Page text -
* * * * * * *
In contrast to 'maritalstatus' and 'relationship, it seems that 'educationyears' and 'education' are unqiuely related. This means we need only one of these columns. Since working with numbers is always easier, we choose 'educationyears' and will eliminate 'education'.
To drop a columns, we can use a couple of methods:
1. We can rebuild the dataframe (or a different dataframe) with only the columns that we want, for example: `adult4=adult[['age','race','sex','educationyears','income']]`--that kind of thing
2. We can use the pandas drop function as explained here: https://pandas.pydata.org/pandas-docs/stable/generated/pandas.DataFrame.drop.html. Another explanation with a data frame sample is here: http://cmdlinetips.com/2018/04/how-to-drop-one-or-more-columns-in-pandas-dataframe/.  This is a better way to modify your dataframe. 

Now, build an adult4 dataframe that contains all columns of the adult dataframe EXCEPT 'education'

In [48]:
adult4=adult.drop(['education'], axis=1)


KeyError: ignored

### Row-Based Dimensionality Reduction
Along with setting a filter and storing the output in a separate dataframe as we have seen at the beginning of this file, you can also remove rows from a dataframe by using the “drop” function. To do so, you will need to  specify axis=0. 

Drop() removes rows based on “labels”, rather than numeric indexing. To delete rows based on their numeric position / index, use iloc to reassign the dataframe values, as in the examples below.
* * * * * * *
Given data -
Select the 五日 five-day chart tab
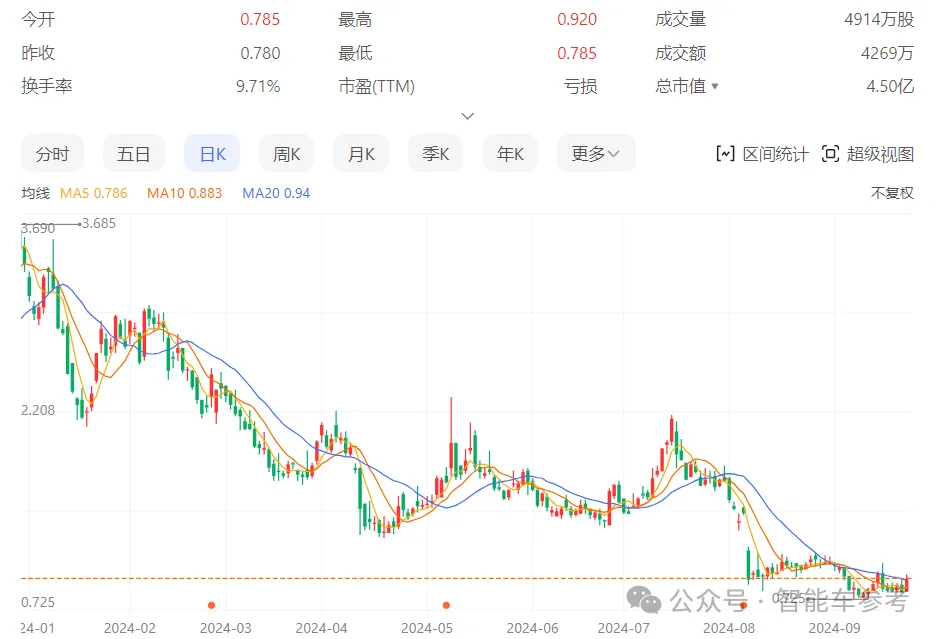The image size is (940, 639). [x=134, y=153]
* * * * * * *
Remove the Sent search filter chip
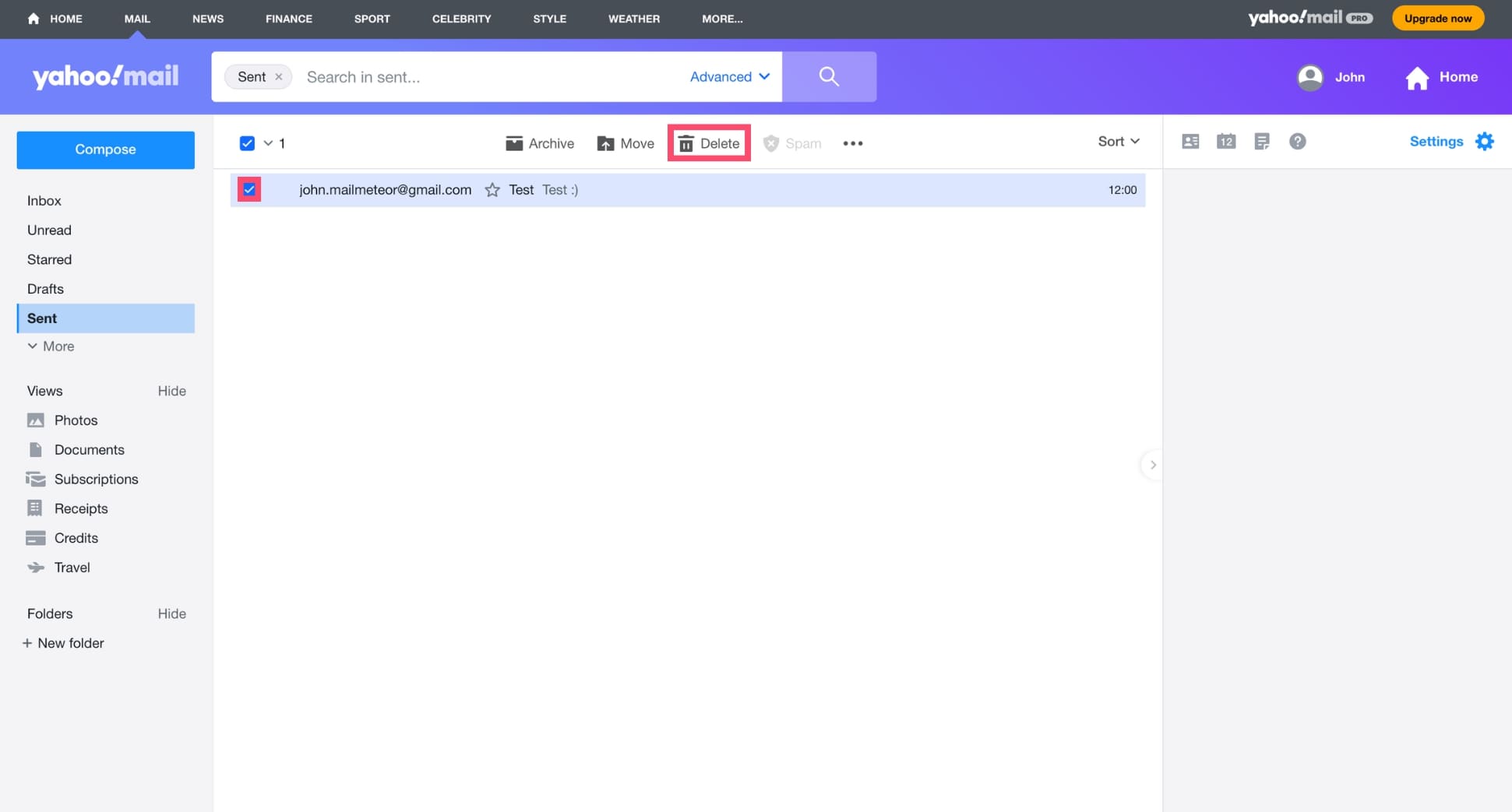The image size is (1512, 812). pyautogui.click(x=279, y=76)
* * * * * * *
In the page text, what axis value is needed to remove rows with the drop function?

axis=0